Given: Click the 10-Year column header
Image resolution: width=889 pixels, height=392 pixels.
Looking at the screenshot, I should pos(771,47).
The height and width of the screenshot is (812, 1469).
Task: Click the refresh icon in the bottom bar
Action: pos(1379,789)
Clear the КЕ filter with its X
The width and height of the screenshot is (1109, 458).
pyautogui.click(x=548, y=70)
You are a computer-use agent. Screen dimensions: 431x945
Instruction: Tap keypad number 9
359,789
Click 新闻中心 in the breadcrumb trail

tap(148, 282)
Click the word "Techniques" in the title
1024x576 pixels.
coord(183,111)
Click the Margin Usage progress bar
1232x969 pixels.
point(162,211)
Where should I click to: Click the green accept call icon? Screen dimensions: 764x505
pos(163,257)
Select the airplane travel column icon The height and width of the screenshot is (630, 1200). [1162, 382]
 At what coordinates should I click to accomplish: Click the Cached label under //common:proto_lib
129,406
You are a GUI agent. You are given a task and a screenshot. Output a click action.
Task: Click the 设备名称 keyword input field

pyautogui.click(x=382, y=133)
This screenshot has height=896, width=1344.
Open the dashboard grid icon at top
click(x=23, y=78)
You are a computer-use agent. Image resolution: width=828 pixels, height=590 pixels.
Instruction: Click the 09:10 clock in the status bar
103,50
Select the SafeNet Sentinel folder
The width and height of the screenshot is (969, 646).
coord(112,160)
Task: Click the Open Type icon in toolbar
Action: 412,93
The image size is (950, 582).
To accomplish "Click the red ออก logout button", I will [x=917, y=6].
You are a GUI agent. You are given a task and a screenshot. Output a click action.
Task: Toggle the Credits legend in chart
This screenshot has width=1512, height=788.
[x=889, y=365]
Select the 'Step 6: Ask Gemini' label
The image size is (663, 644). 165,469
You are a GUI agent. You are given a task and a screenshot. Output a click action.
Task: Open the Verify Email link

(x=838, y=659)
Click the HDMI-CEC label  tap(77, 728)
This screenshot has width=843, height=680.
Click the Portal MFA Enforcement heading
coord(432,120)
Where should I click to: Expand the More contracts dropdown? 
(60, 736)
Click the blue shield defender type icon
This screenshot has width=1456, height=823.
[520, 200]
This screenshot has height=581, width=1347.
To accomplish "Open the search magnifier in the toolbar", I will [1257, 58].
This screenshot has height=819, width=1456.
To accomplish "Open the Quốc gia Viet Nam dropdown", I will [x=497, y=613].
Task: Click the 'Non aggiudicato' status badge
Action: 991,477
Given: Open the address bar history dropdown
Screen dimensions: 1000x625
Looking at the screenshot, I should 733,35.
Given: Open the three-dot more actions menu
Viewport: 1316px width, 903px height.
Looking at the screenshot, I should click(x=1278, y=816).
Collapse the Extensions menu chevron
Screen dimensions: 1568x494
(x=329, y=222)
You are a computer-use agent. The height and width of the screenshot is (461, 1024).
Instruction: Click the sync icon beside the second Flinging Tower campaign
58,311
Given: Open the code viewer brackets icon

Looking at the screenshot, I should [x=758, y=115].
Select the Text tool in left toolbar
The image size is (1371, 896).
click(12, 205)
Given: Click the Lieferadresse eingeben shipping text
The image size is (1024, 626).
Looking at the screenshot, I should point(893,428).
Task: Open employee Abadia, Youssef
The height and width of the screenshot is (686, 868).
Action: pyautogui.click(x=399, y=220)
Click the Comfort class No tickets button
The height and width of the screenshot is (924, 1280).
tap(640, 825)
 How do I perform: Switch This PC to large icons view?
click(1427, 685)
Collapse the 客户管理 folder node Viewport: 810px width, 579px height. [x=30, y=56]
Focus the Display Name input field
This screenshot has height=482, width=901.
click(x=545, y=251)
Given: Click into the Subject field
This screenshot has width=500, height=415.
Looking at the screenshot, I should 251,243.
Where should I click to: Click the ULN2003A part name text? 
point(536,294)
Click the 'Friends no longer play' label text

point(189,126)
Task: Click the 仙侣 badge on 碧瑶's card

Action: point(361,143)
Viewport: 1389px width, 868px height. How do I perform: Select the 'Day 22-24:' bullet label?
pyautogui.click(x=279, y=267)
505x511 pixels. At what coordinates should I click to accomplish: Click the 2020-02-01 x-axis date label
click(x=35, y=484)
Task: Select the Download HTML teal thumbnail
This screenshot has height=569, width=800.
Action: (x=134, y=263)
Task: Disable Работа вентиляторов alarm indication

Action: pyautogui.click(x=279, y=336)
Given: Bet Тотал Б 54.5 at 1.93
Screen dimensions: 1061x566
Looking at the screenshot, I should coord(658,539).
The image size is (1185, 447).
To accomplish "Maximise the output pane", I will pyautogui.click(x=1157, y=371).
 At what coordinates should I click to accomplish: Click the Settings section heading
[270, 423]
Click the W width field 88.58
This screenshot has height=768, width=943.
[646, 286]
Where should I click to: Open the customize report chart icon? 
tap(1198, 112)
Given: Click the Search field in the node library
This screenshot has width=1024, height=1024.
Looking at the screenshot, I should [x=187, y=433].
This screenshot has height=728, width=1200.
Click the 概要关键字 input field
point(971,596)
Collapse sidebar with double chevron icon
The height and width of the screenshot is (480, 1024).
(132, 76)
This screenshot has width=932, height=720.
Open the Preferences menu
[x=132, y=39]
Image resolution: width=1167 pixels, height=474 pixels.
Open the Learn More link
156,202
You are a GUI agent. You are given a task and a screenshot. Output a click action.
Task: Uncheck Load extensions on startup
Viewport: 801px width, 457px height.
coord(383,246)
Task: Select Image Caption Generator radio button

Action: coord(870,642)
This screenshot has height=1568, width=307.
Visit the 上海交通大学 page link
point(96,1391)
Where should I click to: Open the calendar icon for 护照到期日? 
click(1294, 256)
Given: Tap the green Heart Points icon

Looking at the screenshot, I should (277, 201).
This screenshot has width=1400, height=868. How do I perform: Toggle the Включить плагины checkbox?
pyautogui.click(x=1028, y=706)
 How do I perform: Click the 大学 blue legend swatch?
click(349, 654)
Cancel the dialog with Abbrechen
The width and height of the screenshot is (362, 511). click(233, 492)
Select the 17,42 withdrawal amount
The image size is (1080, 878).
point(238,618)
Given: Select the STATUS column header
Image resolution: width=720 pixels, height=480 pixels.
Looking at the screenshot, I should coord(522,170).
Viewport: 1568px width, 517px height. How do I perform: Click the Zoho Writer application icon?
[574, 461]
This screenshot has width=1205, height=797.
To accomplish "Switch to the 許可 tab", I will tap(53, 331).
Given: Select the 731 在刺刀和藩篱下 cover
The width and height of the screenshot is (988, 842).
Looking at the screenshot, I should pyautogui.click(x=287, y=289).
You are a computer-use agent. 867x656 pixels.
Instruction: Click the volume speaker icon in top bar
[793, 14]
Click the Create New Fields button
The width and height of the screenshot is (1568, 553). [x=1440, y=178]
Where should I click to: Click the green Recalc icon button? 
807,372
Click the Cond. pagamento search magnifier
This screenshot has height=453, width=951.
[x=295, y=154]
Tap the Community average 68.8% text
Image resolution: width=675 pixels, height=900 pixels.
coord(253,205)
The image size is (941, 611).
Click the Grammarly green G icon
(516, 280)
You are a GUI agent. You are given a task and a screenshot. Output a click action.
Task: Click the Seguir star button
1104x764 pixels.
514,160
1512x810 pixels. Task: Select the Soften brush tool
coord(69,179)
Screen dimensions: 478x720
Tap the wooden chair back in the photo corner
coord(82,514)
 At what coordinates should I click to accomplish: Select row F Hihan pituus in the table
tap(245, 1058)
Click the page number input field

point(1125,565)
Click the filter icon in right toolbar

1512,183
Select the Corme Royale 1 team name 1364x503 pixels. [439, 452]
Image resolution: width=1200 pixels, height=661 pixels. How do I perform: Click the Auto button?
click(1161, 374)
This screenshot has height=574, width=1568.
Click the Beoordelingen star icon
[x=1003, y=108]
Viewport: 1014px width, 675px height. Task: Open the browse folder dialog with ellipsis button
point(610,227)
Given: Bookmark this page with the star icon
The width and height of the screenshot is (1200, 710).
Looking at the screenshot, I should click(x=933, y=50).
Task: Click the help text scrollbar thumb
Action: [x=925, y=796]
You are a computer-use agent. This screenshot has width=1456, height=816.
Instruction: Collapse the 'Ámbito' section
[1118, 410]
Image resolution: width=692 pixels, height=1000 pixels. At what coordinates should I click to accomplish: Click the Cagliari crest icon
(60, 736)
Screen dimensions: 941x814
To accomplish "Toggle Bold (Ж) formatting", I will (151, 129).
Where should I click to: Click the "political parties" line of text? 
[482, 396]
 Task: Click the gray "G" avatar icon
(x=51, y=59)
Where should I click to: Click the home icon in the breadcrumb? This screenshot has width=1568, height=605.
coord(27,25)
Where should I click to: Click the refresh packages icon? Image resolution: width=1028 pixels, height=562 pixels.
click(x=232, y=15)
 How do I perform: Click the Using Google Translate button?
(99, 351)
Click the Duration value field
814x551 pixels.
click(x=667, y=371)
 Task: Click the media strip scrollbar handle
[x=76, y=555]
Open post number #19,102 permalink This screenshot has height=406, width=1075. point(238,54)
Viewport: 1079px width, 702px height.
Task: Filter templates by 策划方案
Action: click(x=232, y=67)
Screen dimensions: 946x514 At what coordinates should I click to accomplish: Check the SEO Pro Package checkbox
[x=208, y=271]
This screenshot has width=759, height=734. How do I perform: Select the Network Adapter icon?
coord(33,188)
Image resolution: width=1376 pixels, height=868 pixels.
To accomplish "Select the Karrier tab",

----

— TO DO —
Everything above from the line containing "Where should I click to: Open the customize" down to the line containing "This screenshot has height=728, width=1200." should be copied exactly, both end lines included, and nothing else.

— WRITTEN ANSWER —
Where should I click to: Open the customize report chart icon? 
tap(1198, 112)
Given: Click the Search field in the node library
This screenshot has width=1024, height=1024.
Looking at the screenshot, I should [x=187, y=433].
This screenshot has height=728, width=1200.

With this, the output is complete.